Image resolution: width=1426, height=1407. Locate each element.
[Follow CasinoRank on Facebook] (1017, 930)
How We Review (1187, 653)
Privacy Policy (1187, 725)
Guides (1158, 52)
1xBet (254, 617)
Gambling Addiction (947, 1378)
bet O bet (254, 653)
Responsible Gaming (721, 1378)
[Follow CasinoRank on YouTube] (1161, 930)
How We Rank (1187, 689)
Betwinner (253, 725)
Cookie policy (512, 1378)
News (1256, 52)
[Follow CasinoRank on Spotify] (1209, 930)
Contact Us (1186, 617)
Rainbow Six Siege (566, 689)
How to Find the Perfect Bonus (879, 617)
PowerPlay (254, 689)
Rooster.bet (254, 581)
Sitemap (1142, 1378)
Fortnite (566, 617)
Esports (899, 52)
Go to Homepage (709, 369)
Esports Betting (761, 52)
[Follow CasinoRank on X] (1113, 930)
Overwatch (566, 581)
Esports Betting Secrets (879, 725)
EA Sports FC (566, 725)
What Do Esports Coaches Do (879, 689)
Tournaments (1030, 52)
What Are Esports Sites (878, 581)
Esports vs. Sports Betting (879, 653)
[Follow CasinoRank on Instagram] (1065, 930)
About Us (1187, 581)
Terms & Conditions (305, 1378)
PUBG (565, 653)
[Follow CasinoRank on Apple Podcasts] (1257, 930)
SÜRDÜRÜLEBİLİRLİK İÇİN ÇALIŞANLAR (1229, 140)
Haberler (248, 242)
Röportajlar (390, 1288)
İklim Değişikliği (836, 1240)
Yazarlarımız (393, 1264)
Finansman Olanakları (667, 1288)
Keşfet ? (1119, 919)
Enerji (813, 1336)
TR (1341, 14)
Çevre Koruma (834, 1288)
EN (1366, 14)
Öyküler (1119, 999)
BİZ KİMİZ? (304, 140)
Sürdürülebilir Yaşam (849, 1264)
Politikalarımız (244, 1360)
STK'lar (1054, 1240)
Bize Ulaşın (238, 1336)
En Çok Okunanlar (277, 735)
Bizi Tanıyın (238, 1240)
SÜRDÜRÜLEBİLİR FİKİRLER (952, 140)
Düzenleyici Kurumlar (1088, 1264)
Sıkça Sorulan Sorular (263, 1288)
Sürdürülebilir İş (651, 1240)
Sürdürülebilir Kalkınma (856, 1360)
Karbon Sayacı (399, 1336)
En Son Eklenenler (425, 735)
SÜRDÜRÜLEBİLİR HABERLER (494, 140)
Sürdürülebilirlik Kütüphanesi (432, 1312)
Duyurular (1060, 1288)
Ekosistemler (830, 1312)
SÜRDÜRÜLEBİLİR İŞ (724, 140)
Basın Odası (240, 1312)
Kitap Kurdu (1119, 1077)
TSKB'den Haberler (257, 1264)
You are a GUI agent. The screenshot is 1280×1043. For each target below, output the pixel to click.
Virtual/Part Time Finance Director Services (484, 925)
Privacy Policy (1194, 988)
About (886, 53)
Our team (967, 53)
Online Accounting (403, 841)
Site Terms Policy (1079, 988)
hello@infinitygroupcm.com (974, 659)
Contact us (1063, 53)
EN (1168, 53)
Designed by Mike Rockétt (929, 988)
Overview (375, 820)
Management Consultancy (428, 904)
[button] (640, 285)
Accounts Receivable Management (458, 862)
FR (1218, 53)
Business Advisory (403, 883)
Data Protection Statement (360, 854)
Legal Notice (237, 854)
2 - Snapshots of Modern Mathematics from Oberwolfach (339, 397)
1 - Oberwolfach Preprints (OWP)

_____

Challenge>
Please rewrite the full listing above, renaming each "CasinoRank" to "Casino Rank" and leaving everything else unchanged.

Answer to this problem>
Image resolution: width=1426, height=1407. Locate each element.
[Follow Casino Rank on Facebook] (1017, 930)
How We Review (1187, 653)
Privacy Policy (1187, 725)
Guides (1158, 52)
1xBet (254, 617)
Gambling Addiction (947, 1378)
bet O bet (254, 653)
Responsible Gaming (721, 1378)
[Follow Casino Rank on YouTube] (1161, 930)
How We Rank (1187, 689)
Betwinner (253, 725)
Cookie policy (512, 1378)
News (1256, 52)
[Follow Casino Rank on Spotify] (1209, 930)
Contact Us (1186, 617)
Rainbow Six Siege (566, 689)
How to Find the Perfect Bonus (879, 617)
PowerPlay (254, 689)
Rooster.bet (254, 581)
Sitemap (1142, 1378)
Fortnite (566, 617)
Esports (899, 52)
Go to Homepage (709, 369)
Esports Betting (761, 52)
[Follow Casino Rank on X] (1113, 930)
Overwatch (566, 581)
Esports Betting Secrets (879, 725)
EA Sports FC (566, 725)
What Do Esports Coaches Do (879, 689)
Tournaments (1030, 52)
What Are Esports Sites (878, 581)
Esports vs. Sports Betting (879, 653)
[Follow Casino Rank on Instagram] (1065, 930)
About Us (1187, 581)
Terms & Conditions (305, 1378)
PUBG (565, 653)
[Follow Casino Rank on Apple Podcasts] (1257, 930)
SÜRDÜRÜLEBİLİRLİK İÇİN ÇALIŞANLAR (1229, 140)
Haberler (248, 242)
Röportajlar (390, 1288)
İklim Değişikliği (836, 1240)
Yazarlarımız (393, 1264)
Finansman Olanakları (667, 1288)
Keşfet ? (1119, 919)
Enerji (813, 1336)
TR (1341, 14)
Çevre Koruma (834, 1288)
EN (1366, 14)
Öyküler (1119, 999)
BİZ KİMİZ? (304, 140)
Sürdürülebilir Yaşam (849, 1264)
Politikalarımız (244, 1360)
STK'lar (1054, 1240)
Bize Ulaşın (238, 1336)
En Çok Okunanlar (277, 735)
Bizi Tanıyın (238, 1240)
SÜRDÜRÜLEBİLİR FİKİRLER (952, 140)
Düzenleyici Kurumlar (1088, 1264)
Sıkça Sorulan Sorular (263, 1288)
Sürdürülebilir İş (651, 1240)
Sürdürülebilir Kalkınma (856, 1360)
Karbon Sayacı (399, 1336)
En Son Eklenenler (425, 735)
SÜRDÜRÜLEBİLİR HABERLER (494, 140)
Sürdürülebilirlik Kütüphanesi (432, 1312)
Duyurular (1060, 1288)
Ekosistemler (830, 1312)
SÜRDÜRÜLEBİLİR İŞ (724, 140)
Basın Odası (240, 1312)
Kitap Kurdu (1119, 1077)
TSKB'den Haberler (257, 1264)
You are a GUI agent. The screenshot is 1280×1043. For each target below, output the pixel to click.
Virtual/Part Time Finance Director Services (484, 925)
Privacy Policy (1194, 988)
About (886, 53)
Our team (967, 53)
Online Accounting (403, 841)
Site Terms Policy (1079, 988)
hello@infinitygroupcm.com (974, 659)
Contact us (1063, 53)
EN (1168, 53)
Designed by Mike Rockétt (929, 988)
Overview (375, 820)
Management Consultancy (428, 904)
[button] (640, 285)
Accounts Receivable Management (458, 862)
FR (1218, 53)
Business Advisory (403, 883)
Data Protection Statement (360, 854)
Legal Notice (237, 854)
2 - Snapshots of Modern Mathematics from Oberwolfach (339, 397)
1 - Oberwolfach Preprints (OWP)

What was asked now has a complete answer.